Plasma fat metabolites and hunger.
Raktažodžiai
Santrauka
In order to test the hypothesis that the fat metabolites are the blood-borne signals which suppress hunger during recovery from reversible obesity, experiments were designed to manipulate plasma fat metabolite levels directly. In order to elevate plasma glycerol levels, glycerol was infused intravenously into relatively unrestrained rats for 36 hours; this treatment greatly increased plasma glycerol levels but reduced voluntary food intake only slightly. Similar results were obtained when glycerol was mixed with powdered rat food. These results suggest that glycerol is not the "lipostatic hormone" although it may contribute to regulation. Similar experiments with a synthetic precursor of the ketone bodies (1,3 butanediol), suggest that the ketone bodies contribute to the decrease in food intake after reversible obesity, but cannot be a complete explanation.
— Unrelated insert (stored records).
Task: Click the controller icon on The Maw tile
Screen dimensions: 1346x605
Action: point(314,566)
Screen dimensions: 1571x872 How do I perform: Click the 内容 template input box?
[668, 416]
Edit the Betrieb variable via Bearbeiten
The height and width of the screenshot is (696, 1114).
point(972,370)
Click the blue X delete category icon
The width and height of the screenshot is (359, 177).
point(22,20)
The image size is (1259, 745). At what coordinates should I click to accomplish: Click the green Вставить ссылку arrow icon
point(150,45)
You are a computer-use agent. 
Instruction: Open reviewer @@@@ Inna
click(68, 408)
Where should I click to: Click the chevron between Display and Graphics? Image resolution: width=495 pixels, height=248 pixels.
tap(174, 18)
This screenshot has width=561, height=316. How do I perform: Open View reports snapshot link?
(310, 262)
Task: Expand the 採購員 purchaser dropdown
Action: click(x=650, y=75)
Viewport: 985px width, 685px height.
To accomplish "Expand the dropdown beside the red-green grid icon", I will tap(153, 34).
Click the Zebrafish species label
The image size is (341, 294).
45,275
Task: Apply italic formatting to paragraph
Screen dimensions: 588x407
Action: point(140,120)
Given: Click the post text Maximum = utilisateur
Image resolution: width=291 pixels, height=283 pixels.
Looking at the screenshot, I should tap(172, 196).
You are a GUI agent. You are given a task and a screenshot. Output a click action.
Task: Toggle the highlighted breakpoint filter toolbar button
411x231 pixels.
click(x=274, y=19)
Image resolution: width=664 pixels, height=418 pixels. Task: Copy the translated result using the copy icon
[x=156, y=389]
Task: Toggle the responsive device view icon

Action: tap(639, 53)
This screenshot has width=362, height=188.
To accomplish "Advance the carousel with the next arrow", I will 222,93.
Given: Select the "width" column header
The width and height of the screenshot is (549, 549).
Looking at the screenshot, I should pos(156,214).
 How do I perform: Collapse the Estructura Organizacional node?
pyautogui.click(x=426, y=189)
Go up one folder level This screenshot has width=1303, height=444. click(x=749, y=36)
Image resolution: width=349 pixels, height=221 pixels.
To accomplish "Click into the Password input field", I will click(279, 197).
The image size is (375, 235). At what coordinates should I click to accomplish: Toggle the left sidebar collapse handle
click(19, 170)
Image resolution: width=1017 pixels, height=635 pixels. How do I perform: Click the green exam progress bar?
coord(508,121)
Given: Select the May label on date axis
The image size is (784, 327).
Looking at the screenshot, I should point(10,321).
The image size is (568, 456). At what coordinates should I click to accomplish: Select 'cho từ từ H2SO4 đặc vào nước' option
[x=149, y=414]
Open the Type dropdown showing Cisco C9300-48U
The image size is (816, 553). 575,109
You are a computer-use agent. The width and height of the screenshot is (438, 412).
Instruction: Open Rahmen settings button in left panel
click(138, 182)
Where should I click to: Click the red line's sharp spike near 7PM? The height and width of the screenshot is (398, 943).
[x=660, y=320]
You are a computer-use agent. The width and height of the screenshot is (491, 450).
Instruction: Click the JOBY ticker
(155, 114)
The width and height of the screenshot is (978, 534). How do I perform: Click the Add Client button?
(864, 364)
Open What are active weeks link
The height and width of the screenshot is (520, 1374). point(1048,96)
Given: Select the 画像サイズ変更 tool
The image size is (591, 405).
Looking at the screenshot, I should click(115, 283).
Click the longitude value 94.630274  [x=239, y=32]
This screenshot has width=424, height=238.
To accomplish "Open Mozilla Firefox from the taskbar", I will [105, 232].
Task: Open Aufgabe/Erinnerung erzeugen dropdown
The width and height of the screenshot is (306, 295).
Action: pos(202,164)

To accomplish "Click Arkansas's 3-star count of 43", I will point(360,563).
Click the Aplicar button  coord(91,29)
Dietary fat consumption raised plasma free fatty acid (FFA) levels to the range seen during recovery from reversible obesity, suggesting that plasma FFAs may be a blood-borne signal of fat utilization in both cases. Intralipid, a synthetic triglyceride emulsion designed for intravenous administration, also increased plasma FFA levels but suppressed food intake by less than predicted. However, Intralipid may tend to cause spuriously high plasma FFA readings for reasons which are discussed. These results suggest that plasma fat metabolites, especially FFAs, may be blood-borne signals which contribute to the voluntary dieting after reversible obesity.